* BRIEF: Reproduce word for word the lines between those holding "Viewport: 984px width, 448px" and "Task: Start the Memcached service", inclusive, and nothing else from the data below.

━━━━━ EXTRACTED ENTRIES ━━━━━

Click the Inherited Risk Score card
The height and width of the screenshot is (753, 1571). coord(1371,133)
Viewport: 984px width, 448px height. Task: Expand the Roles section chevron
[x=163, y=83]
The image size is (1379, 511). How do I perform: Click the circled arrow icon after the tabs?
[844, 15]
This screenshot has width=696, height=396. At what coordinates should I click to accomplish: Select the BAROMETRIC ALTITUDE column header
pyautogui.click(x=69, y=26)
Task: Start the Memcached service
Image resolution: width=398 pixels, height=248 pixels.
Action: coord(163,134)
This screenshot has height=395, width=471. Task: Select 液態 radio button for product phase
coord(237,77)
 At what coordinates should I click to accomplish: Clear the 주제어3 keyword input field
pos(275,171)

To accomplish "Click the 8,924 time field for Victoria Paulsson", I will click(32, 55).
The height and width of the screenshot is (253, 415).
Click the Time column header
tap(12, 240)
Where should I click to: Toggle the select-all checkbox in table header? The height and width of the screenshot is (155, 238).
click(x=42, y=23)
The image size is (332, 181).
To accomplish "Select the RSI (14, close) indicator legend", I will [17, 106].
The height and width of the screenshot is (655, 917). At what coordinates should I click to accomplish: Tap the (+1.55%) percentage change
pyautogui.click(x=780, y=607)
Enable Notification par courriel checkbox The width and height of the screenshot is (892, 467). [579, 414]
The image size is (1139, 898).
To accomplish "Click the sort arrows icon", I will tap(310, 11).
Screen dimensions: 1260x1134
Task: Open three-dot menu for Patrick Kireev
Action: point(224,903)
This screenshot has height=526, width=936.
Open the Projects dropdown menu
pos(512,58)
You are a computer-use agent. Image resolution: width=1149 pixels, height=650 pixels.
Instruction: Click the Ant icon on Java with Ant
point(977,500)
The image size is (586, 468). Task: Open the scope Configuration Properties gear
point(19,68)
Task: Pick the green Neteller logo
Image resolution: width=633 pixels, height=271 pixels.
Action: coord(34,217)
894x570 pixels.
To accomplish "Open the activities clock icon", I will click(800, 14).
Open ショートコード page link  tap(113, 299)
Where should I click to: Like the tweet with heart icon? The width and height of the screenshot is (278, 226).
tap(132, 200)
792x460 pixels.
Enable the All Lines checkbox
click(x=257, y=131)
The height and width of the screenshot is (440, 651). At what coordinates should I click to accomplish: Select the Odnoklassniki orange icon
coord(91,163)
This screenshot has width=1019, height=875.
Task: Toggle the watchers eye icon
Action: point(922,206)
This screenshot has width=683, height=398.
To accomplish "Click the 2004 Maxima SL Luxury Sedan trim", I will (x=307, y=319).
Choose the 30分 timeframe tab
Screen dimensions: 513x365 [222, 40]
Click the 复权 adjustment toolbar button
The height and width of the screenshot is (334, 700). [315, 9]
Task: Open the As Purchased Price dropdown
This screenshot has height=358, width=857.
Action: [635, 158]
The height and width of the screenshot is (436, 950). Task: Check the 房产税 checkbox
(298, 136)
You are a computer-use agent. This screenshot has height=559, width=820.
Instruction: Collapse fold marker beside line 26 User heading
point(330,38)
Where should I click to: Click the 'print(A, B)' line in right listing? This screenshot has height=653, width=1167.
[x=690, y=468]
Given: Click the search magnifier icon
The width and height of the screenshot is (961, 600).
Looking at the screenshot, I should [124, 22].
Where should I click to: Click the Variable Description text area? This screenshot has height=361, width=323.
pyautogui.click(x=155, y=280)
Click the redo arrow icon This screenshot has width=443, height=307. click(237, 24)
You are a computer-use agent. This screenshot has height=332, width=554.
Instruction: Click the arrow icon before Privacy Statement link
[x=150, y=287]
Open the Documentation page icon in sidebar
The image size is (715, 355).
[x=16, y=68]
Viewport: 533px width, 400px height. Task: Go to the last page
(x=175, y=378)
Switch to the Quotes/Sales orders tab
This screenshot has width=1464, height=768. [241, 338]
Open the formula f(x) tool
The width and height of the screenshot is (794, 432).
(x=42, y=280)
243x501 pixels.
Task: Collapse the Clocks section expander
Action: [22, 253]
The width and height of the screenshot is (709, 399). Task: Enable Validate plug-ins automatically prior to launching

━━━━━

* RESULT FOR THIS TASK:
Viewport: 984px width, 448px height. Task: Expand the Roles section chevron
[x=163, y=83]
The image size is (1379, 511). How do I perform: Click the circled arrow icon after the tabs?
[844, 15]
This screenshot has width=696, height=396. At what coordinates should I click to accomplish: Select the BAROMETRIC ALTITUDE column header
pyautogui.click(x=69, y=26)
Task: Start the Memcached service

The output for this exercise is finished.